Some commentators have seized on the notion that health care and jobs are competing priorities, and that the president made a big mistake in putting health care ahead of jobs. In a nutshell, they are saying, “It’s jobs, stupid”. They might have had a point had the president made such a choice during his first year and a half in office, but he did not.
 
He didn’t have the luxury. No sooner had Mr. Obama won the election, than the global recession took hold. It was a result, in no small part, of former President Bush’s eight years of deregulation. During Mr. Bush’s two terms, Wall St. made so much money on repackaging subprime mortgages that not one well known economist predicted the end of the party. But property values dropped, joblessness rose, and a rash of mortgage and credit card holders defaulted—all at once. The unexpected happened, and it gripped the economy like a boa constrictor. With the largest banks unwilling to lend, Mr. Obama and his team worked overtime even before the inauguration to erect a series of emergency rescue operations: to save Wall St. banks and investment houses, the auto industry, homeowners about to default on their mortgages and credit cards, the unemployed in need of benefits, and those without health insurance–for whatever reason. Then with President Obama’s federal stimulus package government propped up the economy until it could correct itself. The patient still needs assistance.
 
President Obama started with a health care overhaul largely for economic reasons. Health care costs as a percentage of GDP threaten to sink the economy. Even with the reform legislation, major cuts in health care costs must still be made. Otherwise workers will barely be able to pay for their insurance and the government could be forced to borrow to meet its other obligations when tax revenues fall short. The reform may have pushed back the stroke for nine years or so.
 
Jobs and health care are not competitors. Rather they are intertwined and overlapping, connected in ways that the health care reform left largely intact. Most Americans with health insurance—some 80 percent—for example, have employer-sponsored policies. They did before the reform and they do now. That’s why the charges of “socialism” are so patently absurd. Does socialism insure people through private corporations? (The millions with Medicare, Medicaid, Veterans benefits, and children with S-CHIP coverage, can thank the government for their coverage. Too few government dependents are willing to do so.)
 
Before health care reform, keeping one’s coverage depended on keeping one’s job. Policies were not very portable. One could purchase an interim policy through COBRA at a rate higher than the employer-sponsored rate, but lower than insurers charge private customers. But COBRA coverage doesn’t last long. Before the reform, insurers could refuse to cover workers whose employers would have enrolled them: the sickest people: workers or their family members who had pre-existing conditions, chronic conditions, and those whose health care had already reached an annual or lifetime cap.

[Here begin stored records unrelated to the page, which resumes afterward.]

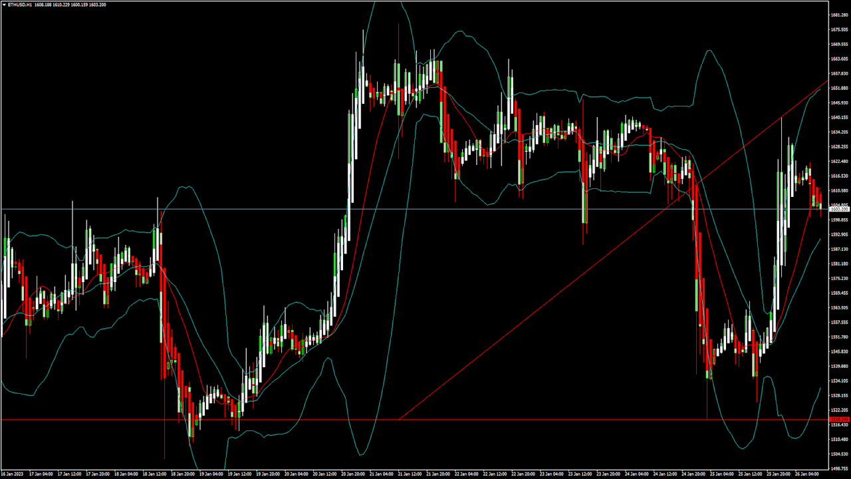
Task: Click the 1640.155 level on price axis
Action: (x=840, y=117)
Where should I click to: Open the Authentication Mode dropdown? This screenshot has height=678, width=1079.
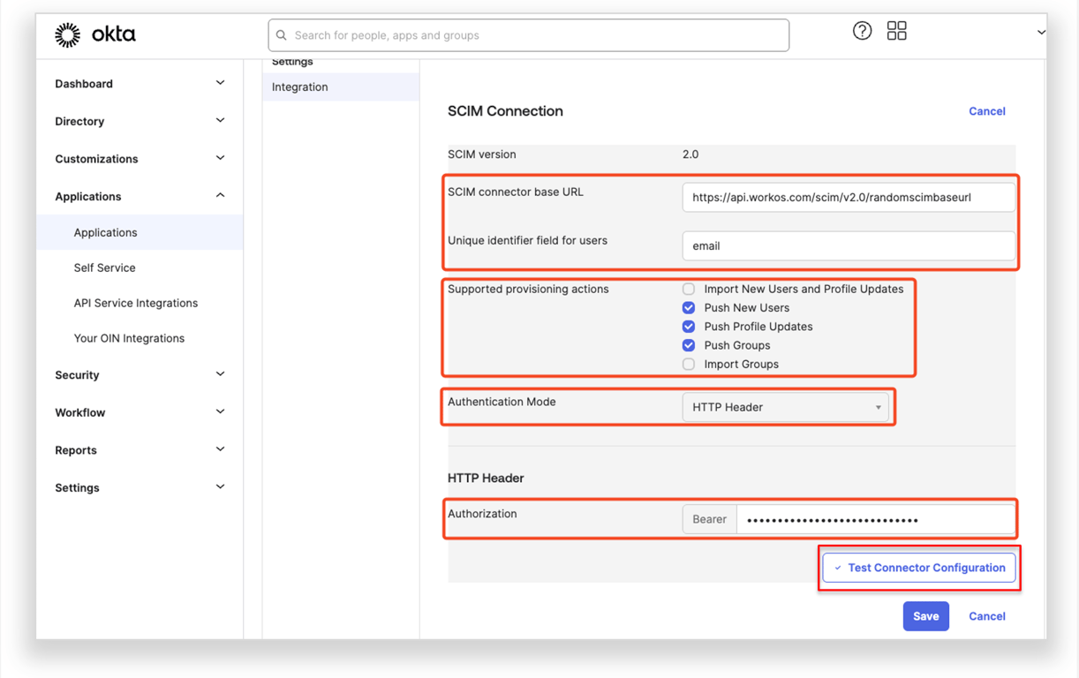(785, 407)
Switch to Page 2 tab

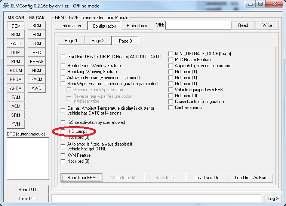coord(98,41)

For a majority of workers, employer-sponsored insurance worked—at least until they fell chronically ill. Other workers, however, like the self-employed, those who work in small businesses, seasonal or migrant workers and part-time workers, seldom enjoyed the discounts given to big employers. Although they worked, such workers often could not afford insurance. Only the young and healthy could take their chances and forgo paying the high premiums for health coverage.
 
The jobs-health connection never worked for millions of other Americans, either. Take the long-term unemployed, left without any affordable insurance at all. Emergency room care was an option, but it is the most expensive care of all. And the cost of “free emergency care” has always been paid by those who worked. Health care reform will extend coverage to some 30 million Americans and will rectify most of these ills eventually.
   
Now the president has said he has put job creation at the top of his list. Yet the stimulus itself and the federal budget both set aside money for states and localities, gave breaks to employers who hired, and targeted infrastructure projects to create jobs. More jobs must be created. They must be if—and here’s that link again—the nation is to regain its health.

Karen Sue Smith

 

Karen Sue Smith is the former editorial director of America.